O acampamento Baharka, no norte do Iraque, é o lar de milhares de pessoas deslocadas. Foto: Emma Beals/IRIN
A Missão de Assistência da ONU no Iraque (UNAMI) confirmou, neste domingo (03), relatos de que os militantes do Estado Islâmico do Iraque e do Levante (ISIL) e grupos armados aliados tomaram o controle de Sinjar e Tal Afar, na província de Ninewa, causando o deslocamento de cerca de 200 mil pessoas, a maioria membro da comunidade religiosa Yazidi. Além disso, também assumiram o controle dos campos de petróleo de Ain Zala e Batma, próximos da fronteira do Curdistão, no norte do Iraque.
“A tragédia humanitária está se desdobrando em Sinjar”, declarou o representante especial do secretário-geral no Iraque e chefe da UNAMI, Nickolay Mladenov, acrescentando que o governo do Iraque e o governo regional do Curdistão devem urgentemente restaurar a sua cooperação de segurança para lidar com a crise.
O secretário-geral da ONU, Ban Ki-moon, também expressou grande preocupação com a segurança dos civis e reiterou que qualquer ataque sistemático contra a população civil ou comunidades por causa de sua origem étnica, crenças religiosas ou fé pode constituir um crime contra a humanidade, e os autores devem ser responsabilizados.
A UNAMI advertiu que a situação humanitária dos civis deslocados é terrível e todos estão precisando urgentemente de itens básicos como alimentos, água e medicamentos. Mladenov também pediu à sociedade civil e aos parceiros internacionais para trabalharem juntos com a ONU para garantir a entrega de ajuda humanitária e salvar vidas.
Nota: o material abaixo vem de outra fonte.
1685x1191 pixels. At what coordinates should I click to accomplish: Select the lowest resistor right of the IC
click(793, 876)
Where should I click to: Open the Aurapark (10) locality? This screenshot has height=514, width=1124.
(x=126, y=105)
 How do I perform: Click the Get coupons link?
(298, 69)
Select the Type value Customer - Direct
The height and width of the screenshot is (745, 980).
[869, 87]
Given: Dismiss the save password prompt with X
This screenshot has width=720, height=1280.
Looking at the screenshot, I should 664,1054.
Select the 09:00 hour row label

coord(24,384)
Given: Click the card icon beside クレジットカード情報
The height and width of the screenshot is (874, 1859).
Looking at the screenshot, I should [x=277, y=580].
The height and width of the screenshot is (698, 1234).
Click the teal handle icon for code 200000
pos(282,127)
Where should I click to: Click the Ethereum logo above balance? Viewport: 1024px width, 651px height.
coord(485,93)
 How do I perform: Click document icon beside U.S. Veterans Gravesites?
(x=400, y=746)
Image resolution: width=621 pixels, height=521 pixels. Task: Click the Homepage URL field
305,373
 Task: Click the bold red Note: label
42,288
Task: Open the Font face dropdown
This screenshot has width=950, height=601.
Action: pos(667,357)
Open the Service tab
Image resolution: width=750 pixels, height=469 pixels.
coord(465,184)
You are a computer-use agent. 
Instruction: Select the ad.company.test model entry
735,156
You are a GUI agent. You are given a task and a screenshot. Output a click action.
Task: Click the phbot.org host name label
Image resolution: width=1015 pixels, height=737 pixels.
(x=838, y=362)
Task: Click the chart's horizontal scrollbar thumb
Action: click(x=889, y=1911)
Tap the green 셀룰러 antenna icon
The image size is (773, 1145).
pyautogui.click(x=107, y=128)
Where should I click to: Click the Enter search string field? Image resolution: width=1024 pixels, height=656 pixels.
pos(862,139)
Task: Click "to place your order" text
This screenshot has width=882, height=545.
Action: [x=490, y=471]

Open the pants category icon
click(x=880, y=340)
Na manhã deste domingo (03), o vice-representante especial do secretário-geral para o Iraque, Gyorgy Busztin, se encontrou com o presidente iraquiano, Fuad Ma’soum, e juntos compartilharam grande preocupação com a situação das minorias impactadas pela ocupação do ISIL nas áreas afetadas, particularmente com o destino da comunidade religiosa Yazidi.